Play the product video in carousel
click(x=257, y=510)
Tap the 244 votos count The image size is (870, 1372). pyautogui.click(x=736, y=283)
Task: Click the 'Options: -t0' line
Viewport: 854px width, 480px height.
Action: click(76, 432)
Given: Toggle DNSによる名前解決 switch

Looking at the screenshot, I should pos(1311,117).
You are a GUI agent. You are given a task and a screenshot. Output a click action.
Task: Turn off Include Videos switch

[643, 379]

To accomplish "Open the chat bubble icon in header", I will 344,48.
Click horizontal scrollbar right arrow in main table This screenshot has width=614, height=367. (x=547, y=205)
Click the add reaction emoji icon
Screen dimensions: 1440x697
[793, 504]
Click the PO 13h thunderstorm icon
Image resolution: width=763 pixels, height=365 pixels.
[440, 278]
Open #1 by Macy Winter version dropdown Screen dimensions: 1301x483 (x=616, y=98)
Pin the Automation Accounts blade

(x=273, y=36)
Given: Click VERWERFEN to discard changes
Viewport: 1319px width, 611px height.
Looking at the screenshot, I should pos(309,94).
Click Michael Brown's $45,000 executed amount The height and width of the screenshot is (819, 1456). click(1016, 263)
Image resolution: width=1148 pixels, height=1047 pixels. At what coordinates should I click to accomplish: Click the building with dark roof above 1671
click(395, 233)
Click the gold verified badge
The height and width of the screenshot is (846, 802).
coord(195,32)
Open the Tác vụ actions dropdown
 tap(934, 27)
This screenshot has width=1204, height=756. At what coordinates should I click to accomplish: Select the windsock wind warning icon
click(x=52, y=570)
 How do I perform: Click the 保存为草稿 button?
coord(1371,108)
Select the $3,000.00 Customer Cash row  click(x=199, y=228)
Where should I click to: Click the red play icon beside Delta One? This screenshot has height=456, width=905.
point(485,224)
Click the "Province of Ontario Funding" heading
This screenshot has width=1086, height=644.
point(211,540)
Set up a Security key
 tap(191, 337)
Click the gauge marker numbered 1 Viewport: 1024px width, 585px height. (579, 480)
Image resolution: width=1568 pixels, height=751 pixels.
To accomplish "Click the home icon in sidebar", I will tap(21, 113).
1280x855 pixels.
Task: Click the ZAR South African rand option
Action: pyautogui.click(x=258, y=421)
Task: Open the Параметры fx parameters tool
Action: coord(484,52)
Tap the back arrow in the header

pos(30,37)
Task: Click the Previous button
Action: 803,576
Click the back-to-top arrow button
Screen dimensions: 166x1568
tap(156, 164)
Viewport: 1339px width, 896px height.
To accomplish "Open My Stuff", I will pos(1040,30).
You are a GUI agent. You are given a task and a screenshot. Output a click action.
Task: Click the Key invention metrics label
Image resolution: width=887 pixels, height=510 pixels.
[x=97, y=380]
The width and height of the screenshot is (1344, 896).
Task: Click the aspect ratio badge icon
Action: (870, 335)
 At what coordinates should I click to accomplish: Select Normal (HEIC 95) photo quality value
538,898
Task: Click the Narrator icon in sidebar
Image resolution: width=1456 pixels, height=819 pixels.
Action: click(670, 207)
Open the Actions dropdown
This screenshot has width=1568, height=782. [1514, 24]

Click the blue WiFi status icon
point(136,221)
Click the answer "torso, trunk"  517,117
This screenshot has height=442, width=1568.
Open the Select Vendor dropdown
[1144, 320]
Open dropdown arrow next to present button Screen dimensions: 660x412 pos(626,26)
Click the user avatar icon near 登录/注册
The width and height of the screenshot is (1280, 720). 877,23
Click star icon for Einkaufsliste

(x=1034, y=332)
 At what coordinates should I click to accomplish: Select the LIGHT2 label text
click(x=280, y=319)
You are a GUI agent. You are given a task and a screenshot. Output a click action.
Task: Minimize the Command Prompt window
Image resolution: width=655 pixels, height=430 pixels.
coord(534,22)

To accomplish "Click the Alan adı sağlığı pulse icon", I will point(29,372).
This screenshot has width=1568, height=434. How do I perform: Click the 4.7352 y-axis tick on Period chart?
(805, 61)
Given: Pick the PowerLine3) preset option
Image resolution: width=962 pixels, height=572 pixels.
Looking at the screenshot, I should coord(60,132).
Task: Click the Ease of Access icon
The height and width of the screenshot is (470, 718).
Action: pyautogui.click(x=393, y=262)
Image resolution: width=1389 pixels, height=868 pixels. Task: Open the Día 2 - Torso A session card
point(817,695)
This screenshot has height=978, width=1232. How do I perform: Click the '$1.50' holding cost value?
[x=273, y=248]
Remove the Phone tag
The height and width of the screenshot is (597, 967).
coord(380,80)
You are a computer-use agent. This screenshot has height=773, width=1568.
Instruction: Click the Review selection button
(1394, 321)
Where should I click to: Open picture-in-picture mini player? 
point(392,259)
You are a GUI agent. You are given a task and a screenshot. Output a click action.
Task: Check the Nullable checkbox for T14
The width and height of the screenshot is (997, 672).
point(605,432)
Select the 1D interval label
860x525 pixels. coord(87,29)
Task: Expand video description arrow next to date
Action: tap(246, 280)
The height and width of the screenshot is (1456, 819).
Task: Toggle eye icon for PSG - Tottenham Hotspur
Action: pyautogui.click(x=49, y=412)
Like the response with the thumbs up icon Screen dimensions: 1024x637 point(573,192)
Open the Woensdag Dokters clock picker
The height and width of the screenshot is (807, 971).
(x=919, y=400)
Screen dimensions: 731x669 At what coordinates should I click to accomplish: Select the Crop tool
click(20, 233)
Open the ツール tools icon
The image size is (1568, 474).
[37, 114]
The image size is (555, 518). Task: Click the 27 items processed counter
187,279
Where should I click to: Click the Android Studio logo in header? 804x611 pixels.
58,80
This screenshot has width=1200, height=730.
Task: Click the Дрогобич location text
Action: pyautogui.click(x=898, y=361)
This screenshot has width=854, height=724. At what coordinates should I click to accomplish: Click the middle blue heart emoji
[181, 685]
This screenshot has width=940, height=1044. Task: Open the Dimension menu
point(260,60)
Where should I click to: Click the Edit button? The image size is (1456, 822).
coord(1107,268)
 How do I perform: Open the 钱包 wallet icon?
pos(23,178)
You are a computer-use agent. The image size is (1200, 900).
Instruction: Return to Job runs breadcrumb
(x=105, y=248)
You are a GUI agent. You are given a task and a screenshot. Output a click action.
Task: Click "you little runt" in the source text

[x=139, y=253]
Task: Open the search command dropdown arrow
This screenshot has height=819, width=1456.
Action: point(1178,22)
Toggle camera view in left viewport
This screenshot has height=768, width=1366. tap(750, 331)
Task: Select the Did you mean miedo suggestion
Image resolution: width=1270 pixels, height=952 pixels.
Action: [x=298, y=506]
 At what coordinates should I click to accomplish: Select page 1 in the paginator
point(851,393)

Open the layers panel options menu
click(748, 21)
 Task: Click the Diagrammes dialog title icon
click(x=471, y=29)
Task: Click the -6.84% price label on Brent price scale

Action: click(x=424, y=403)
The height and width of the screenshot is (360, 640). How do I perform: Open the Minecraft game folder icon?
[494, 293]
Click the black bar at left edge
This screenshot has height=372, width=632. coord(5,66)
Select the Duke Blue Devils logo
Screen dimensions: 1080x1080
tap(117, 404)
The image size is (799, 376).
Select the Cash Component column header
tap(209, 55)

» Exercise objective
Please copy every line of the material that contains the word "computer".

» Solution
You are a computer-use agent. This screenshot has height=773, width=1568.
You are a computer-use agent. The image size is (1200, 900).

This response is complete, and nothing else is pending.